Many studies have reported that in contrast to the HPV16 variety, which is the most common HPV genotype that causes invasive cervical carcinoma (55.2%) and high-grade lesions (45.1%) [2], the HPV53 genotype is more commonly associated with low-grade lesions [7, 30]. Based on data provided by Padalko et al. [20], a sevenfold difference is observed in the frequency of ASC-US/LSIL (82.4%) and HSIL + (11.8%) in the cytological results of HPV53 infection. However, a meta-analysis showed that different distribution of HPV genotypes may be detected in HIV-positive women with HSIL, who were significantly more likely to be infected with the HPV53 genotype [31]. Our study showed that 405(96.7%) patients with single HPV53 infection had histological results of Neg, CIN1, VaIN1, or CIN1 + VaIN1, and only 14 (3.3%) patients showed CIN2, CIN3, CIN1 + VaIN2, or CIN2 + VaIN2. No patient showed cancer in our study, and no patient showed progression of high-grade lesions during follow-up. In our view, although the HPV53 genotype is designated as “possibly high risk” variety, the pathogenicity of single HPV53 infection was not so serious, and it is not a rapidly progressive infection.

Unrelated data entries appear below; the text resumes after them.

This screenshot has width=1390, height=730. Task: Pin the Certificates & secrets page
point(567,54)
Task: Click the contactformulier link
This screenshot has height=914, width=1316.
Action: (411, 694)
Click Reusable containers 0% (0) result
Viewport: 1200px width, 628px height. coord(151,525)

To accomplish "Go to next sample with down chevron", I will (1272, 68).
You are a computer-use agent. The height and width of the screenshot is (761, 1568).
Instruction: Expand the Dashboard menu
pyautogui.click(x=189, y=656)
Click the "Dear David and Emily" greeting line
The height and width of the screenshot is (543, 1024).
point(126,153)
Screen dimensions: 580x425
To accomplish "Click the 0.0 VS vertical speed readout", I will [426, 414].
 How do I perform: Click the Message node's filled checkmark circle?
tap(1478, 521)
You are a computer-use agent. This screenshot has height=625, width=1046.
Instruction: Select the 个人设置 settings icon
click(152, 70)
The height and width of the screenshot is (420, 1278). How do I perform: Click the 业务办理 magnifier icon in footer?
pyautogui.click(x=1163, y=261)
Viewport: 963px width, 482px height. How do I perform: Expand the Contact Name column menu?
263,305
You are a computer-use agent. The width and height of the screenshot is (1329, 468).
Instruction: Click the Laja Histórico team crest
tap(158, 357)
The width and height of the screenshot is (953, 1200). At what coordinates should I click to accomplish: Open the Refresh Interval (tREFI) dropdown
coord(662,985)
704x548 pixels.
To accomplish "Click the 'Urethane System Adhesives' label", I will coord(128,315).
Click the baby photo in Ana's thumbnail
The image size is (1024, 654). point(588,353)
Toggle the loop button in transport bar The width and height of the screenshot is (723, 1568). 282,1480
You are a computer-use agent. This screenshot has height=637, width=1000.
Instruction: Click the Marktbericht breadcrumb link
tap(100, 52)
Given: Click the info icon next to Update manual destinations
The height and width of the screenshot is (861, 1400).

The main limitation of the study is its retrospective nature. Although all data were obtained from medical records, due to the quality of cytological specimens and the variety of HPV genotyping methods, samples and test results were obtained from multiple centers, and discrepancies in findings across various centers may have affected our results. Currently, no reference standard is available for HPV genotyping, and further research is warranted in this field. Notably, in this study, the cytological findings were classified based on the 2001 Bethesda classification system, and histological results of colposcopy guided biopsy were obtained from a single center. Therefore, in our opinion, our conclusions are reliable. As mentioned earlier, this was a single-center study, and multicenter studies are warranted to exclude possible biases associated with single-center research.

Conclusions

Our study indicates that single HPV53 infection shows low pathogenicity and is not a rapidly progressive condition. Combined with the results of cytological screening, some patients with single HPV53 infection might appropriately extend the screening interval. Our findings contribute to inform clinicians of appropriate treatment and follow-up strategies for patients with single HPV53 infection.